Closed aehlke closed 7 months ago
Yes, you can extract an audio track only by passing the video file to AudioTool.convert()
.
AudioTool uses first audio track only and skip any others (the metadata is still copied).
Thank you for confirming!
Is there also a way to extract subtitles? Either as text or image. It looks like the best alternative might be to use ffmpeg from swift for that.
@aehlke, How the subtitles are stored, the metadata track or separate SRT/VTT file?
Ideally I'd support both of them. Looks like ffmpeg can help here with some work to convert non-text subtitle formats to text via selecting/rendering frames and OCRing them
I have no plans in handling all the possible subtitle formats.

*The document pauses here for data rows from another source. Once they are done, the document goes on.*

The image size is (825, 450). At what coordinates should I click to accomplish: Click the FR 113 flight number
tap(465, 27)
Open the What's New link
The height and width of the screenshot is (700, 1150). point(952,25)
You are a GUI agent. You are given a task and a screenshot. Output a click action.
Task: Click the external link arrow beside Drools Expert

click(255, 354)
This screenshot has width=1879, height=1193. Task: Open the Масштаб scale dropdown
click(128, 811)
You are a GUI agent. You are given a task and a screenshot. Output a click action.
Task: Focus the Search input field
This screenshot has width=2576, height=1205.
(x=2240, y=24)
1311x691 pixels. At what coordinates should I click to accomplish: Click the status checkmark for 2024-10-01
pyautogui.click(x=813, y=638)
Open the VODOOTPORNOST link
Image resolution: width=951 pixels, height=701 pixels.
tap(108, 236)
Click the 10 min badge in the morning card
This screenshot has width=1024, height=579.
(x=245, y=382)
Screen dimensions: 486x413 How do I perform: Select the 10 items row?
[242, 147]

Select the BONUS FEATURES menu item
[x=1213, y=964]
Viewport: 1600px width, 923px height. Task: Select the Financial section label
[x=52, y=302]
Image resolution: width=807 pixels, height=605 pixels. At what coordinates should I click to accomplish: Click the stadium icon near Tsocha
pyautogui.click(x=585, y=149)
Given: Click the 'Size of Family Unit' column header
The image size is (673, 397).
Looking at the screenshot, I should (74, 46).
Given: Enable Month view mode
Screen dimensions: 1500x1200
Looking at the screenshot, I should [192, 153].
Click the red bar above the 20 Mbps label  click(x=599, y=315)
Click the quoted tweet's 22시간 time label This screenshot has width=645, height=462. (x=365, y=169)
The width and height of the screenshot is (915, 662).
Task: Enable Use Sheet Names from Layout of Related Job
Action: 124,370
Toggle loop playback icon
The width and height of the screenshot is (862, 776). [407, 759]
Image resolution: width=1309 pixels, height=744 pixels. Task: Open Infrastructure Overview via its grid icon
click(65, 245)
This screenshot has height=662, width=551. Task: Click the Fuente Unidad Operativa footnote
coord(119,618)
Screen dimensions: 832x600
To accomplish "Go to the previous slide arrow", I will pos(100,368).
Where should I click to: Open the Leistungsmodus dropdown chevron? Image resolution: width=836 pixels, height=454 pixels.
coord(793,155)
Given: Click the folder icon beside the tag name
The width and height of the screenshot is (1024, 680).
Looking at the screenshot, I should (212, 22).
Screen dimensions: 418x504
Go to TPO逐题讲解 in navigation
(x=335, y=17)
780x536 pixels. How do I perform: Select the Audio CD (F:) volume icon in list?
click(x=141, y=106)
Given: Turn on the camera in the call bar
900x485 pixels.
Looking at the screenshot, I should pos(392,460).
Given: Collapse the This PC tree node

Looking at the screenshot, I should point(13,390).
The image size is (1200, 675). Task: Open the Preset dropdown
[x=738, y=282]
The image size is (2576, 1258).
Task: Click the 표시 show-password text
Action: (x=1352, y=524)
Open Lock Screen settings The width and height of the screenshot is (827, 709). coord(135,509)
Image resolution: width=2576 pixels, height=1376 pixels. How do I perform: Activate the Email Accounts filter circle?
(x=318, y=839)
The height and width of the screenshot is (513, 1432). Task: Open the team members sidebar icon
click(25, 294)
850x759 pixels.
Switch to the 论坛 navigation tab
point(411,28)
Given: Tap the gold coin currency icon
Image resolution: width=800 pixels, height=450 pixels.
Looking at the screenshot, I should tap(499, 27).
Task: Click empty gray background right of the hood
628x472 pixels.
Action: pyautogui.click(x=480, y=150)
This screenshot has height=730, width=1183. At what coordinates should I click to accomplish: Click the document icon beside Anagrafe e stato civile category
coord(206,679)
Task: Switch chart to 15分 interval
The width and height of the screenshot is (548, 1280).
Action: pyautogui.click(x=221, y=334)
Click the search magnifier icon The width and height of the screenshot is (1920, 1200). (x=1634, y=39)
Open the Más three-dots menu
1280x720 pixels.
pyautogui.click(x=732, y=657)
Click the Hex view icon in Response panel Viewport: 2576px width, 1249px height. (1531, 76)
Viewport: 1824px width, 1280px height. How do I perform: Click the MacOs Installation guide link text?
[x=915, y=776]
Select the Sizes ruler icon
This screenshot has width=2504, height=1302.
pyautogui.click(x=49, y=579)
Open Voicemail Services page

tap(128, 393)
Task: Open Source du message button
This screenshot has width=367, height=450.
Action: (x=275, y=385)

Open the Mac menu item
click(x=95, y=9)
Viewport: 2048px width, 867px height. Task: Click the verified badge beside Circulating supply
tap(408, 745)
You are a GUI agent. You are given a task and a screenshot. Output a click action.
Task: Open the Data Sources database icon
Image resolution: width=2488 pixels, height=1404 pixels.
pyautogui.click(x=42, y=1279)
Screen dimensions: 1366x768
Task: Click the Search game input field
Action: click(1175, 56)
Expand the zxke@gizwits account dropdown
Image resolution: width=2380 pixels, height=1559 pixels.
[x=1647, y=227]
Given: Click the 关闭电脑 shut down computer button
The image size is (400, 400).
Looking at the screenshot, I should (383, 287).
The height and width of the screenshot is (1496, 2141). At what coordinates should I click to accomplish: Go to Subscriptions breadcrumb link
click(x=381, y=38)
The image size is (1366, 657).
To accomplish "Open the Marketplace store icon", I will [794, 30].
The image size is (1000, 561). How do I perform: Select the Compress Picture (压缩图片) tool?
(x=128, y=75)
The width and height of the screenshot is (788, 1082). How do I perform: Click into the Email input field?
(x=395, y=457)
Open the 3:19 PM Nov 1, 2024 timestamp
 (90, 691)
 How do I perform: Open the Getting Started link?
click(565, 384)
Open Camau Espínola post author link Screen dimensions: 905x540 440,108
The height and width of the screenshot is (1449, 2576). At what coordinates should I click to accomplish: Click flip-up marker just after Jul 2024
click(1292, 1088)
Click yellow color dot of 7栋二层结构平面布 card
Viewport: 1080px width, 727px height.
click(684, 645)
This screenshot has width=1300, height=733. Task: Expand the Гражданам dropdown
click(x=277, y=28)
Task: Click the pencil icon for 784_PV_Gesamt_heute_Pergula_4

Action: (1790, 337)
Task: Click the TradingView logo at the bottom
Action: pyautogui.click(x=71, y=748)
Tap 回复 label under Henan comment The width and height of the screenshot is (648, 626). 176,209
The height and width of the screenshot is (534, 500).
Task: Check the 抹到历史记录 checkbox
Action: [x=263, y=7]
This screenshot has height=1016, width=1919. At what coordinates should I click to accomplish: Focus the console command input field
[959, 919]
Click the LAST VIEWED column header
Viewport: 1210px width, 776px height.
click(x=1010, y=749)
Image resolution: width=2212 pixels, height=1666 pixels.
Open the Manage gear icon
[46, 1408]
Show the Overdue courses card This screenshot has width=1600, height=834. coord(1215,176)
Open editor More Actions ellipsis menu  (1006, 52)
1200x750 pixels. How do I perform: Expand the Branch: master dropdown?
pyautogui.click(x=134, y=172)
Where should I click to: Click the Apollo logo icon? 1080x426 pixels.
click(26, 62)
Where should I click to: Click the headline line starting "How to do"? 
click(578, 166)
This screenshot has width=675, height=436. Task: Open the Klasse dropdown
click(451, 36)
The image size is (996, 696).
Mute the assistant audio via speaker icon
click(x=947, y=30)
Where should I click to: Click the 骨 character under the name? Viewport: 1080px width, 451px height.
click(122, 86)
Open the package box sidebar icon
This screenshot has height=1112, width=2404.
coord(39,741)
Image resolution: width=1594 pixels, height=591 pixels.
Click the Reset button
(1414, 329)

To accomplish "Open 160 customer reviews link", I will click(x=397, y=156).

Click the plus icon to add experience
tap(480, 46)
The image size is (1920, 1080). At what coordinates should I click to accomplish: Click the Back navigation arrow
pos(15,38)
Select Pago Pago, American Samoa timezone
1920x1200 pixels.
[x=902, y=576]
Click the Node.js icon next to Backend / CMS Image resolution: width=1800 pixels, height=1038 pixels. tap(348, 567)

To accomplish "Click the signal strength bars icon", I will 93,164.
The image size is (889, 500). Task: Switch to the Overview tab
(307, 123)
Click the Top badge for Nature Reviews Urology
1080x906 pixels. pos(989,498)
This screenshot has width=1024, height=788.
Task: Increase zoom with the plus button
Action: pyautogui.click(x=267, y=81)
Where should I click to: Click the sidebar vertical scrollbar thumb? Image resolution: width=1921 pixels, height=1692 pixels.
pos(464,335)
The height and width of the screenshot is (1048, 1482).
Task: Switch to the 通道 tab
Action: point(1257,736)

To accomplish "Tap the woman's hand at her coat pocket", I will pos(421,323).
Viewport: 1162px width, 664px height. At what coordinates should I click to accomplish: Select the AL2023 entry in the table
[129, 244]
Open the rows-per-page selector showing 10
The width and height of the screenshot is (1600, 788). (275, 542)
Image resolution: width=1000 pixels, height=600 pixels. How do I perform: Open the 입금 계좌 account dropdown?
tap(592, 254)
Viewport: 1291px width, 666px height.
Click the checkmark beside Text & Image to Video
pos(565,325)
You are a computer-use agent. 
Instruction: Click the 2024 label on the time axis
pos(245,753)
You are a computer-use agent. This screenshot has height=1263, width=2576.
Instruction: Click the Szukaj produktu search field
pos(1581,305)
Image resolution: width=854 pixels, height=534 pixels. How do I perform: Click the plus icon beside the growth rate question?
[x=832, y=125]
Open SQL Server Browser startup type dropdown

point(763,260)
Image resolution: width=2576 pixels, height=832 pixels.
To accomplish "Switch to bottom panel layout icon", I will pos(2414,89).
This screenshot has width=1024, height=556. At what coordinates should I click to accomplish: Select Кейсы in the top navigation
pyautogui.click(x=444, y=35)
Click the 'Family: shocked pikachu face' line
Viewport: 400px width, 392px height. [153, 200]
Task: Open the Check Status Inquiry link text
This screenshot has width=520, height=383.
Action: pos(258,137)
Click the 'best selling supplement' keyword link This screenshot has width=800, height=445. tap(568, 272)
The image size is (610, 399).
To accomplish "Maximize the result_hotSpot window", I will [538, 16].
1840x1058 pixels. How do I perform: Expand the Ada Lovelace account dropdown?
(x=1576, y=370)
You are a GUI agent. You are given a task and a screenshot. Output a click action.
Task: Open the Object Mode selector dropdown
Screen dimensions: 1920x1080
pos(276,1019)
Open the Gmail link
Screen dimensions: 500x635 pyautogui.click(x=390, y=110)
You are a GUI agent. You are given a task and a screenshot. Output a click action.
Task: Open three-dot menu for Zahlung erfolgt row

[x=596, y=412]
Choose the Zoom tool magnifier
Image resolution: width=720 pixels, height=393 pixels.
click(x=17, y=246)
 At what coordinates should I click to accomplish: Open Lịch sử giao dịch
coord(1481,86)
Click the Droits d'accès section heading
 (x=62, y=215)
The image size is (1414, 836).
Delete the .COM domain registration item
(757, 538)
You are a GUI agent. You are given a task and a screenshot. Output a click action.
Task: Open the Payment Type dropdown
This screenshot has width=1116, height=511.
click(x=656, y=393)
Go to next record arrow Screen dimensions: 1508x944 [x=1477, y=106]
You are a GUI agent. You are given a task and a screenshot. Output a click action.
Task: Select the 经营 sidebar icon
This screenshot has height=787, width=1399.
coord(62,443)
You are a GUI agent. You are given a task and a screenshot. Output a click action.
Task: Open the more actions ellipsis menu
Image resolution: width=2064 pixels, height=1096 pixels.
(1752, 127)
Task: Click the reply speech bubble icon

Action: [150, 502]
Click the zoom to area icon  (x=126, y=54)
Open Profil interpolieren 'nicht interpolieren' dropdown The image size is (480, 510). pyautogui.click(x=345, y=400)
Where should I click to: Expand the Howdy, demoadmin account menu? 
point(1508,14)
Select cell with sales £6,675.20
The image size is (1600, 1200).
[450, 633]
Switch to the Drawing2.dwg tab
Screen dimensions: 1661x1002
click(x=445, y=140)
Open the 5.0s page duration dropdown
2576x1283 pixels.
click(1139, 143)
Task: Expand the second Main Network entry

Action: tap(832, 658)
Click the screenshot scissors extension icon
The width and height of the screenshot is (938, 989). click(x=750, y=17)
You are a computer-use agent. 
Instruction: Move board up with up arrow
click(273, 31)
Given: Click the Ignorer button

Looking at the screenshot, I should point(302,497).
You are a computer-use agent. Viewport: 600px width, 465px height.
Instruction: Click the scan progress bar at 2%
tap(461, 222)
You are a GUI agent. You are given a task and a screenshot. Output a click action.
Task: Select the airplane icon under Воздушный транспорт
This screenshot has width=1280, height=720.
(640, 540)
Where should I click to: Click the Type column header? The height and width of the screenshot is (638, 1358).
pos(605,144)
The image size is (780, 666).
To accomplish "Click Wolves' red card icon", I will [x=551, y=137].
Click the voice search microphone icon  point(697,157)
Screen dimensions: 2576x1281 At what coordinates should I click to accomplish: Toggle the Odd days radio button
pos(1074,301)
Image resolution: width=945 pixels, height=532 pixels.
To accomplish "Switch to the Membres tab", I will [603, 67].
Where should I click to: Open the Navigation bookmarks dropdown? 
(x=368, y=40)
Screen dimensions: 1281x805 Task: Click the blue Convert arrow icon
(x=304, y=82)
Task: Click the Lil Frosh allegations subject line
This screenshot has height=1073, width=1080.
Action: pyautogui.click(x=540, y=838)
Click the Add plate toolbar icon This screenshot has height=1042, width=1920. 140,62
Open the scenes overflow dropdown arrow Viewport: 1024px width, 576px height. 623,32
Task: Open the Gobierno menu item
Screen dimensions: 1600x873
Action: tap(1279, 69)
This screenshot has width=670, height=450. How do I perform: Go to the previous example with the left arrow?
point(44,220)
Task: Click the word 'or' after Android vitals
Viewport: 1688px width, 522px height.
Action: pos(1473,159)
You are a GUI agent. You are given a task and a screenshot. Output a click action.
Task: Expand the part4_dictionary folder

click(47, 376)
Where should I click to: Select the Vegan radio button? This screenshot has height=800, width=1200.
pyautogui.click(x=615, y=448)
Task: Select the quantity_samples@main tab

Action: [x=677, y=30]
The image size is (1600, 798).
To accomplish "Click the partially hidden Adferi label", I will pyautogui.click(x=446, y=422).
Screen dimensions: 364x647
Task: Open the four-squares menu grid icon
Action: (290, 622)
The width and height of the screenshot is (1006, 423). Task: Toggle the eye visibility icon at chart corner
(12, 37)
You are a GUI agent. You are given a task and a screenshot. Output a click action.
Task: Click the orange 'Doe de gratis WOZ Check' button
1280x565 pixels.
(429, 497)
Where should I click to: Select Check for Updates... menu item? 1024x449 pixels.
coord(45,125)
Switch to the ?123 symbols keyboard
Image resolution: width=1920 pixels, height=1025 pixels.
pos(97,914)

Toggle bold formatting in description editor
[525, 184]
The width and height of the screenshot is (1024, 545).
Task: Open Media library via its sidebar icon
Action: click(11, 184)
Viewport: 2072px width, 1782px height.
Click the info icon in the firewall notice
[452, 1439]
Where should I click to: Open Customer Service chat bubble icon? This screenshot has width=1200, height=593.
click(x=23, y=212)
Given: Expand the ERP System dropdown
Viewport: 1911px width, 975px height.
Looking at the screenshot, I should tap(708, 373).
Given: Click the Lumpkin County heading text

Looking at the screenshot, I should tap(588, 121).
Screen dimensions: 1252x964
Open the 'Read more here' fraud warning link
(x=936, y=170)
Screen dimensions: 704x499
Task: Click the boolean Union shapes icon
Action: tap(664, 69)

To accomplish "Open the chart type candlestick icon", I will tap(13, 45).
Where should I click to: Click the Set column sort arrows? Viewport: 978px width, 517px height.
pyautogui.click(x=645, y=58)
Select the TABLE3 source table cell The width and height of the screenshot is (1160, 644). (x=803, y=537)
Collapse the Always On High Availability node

@aehlke, You can process video frames to gather subtitles text using CoreML or OCR:
let request = VNRecognizeTextRequest()
CompressionVideoSettings(
frameRate: 16, // lower the frame rate based your use case
edit: [
.process(.pixelBuffer { buffer, _, _, time in
// Run ML intereference
let handler = VNImageRequestHandler(cvPixelBuffer: buffer, options: [:])
try? handler.perform([request])
// TODO: Process results ...
// https://developer.apple.com/documentation/vision/recognizing_text_in_images#3601255
// Pass pixel buffer for writing
return buffer
})
]
)
Is it possible to extract audio data from a video file / container? I'd like to use this to run Whisper transcription on audio tracks to get higher quality captions as text. Thanks
edit:
Would also be great to be able to extract subtitle files too.